La Dignité dont parle Solanas, c'est cette solidarité qui fait qu'on peut ne rien avoir du tout, et le partager cependant — telle cette cantine collective qui, avec deux oignons et de l'eau, nourrit près de trois cent personnes. Le partage du rien, les coudes serrés dans le dénuement, s'agripper à la corniche de la vie jusqu'à s'en péter les ongles... Voilà ce que Solanas hurle au visage d'une Argentine amblyope, comptant sur l'écho de son cri pour nous parvenir amplifié par le cinéma. Deux moments, en particulier, tétanisent par leur puissance symbolique et leur prodigieuse force visuelle. Nous sommes dans un hôpital en crise, où l'on prend rendez-vous pour une opération 6 mois à l'avance. Certains patients sans le sou marchent 15 kilomètres à pied pour venir s'échouer ici, comme des milliers d'autres tous les jours, parfois sans avoir rien avalé pendant les plusieurs jours qu'ont duré le voyage. C'est la cohue, personne n'a de quoi acheter de médicaments, l'Etat ne les prend plus en charge. Soudain, image d'archive, l'année d'avant, même situation. Une escouade de flics fait irruption dans le hall de l'hôpital pour — pour quoi exactement? Evacuer les squatteurs qui dorment dans les couloirs à même le sol? Ils sont là, en tout cas, caparaçonnés, ambiance de guerre civile. Ils s'alignent soigneusement. On croit alors rêver: tonfas et boucliers brandis, les rangers battant la dalle, les voici entamant un haka digne des All Blacks.

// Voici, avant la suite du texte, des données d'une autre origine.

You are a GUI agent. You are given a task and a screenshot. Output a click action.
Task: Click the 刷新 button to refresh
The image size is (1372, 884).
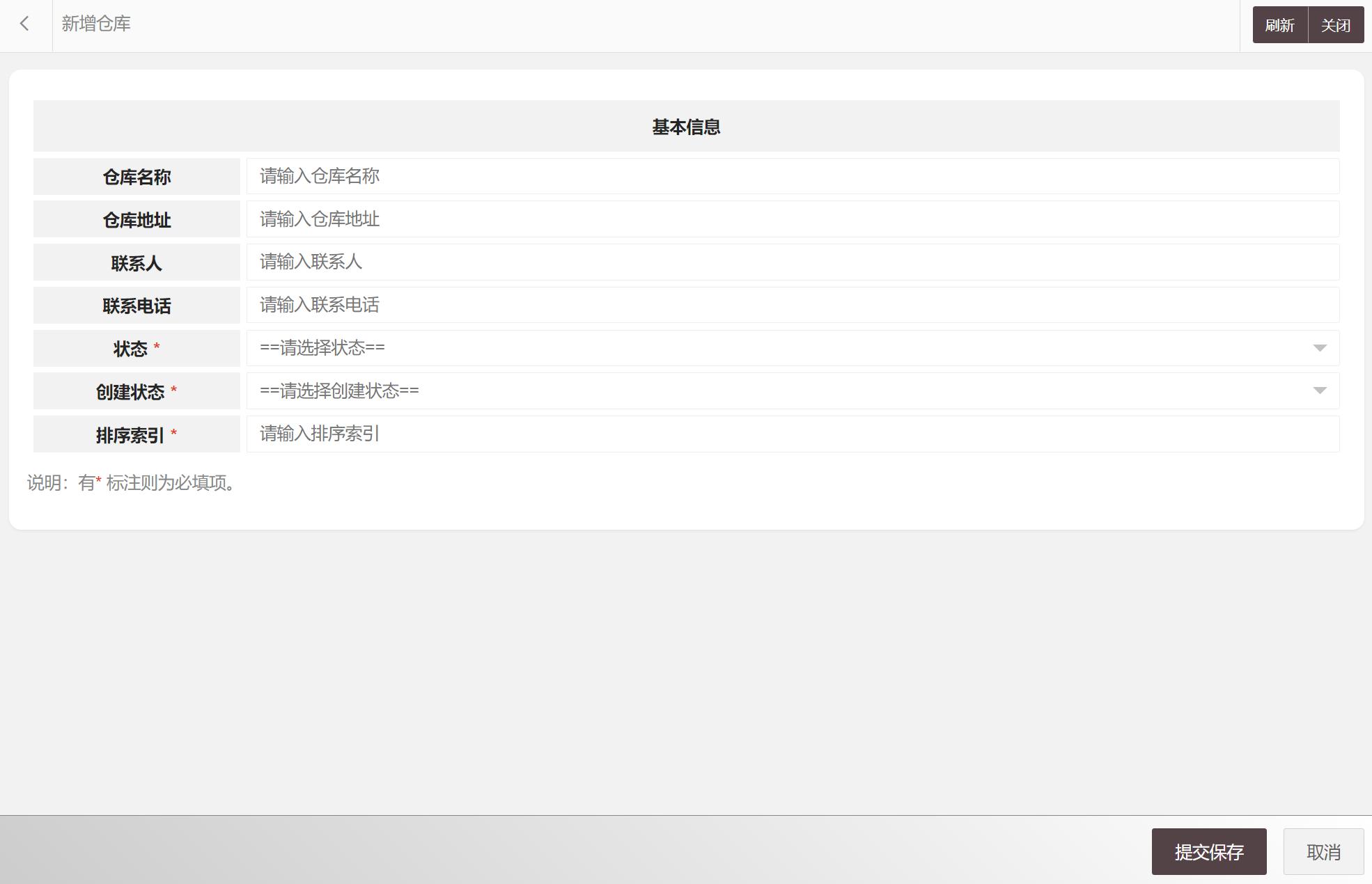pyautogui.click(x=1280, y=24)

Plus tard, nous assistons à la vente aux enchères d'un terrain saisi suite à l'explosion faramineuse des taux d'intérêts bancaires. Le mouvement de soutien aux expropriés est dans la salle. Il ne laissera jamais le commissaire-priseur commencer une phrase, l'interrompant sans cesse pour chanter (faux, mais l'air est difficile, on l'entend à la fin) à tue-tête l'hymne Argentin, insistant sur les "¡Libertad, Libertad, Libertad!". Rapidement, le commissaire perd patience, menace d'évacuer les protestataires un par un, encadrés par deux uniformes... Rien à faire, la protestation continue. Le commissaire met alors ses menaces à exécution et ordonne l'évacuation. Ni une ni deux, les chanteurs se regroupent, font corps: vous ne nous séparerez pas, nous ne sommes pas isolables, nous sommes une seule force, un seul peuple, une seule voix, nous souffrons ensemble, nous mourrons ensemble. Impossible d'arracher les raisins de cette grappe humaine. Tirez sur l'un, toute la branche vient avec. Pour démêler, il faut dérouler le colimaçon humain... A pleurer de rage… D'aucuns reprocheront sans doute au pamphlétaire Solanas de nous tirer ces larmes. Qu'ils soient plus attentifs et ils s'apercevront qu'elles coulent toutes seules.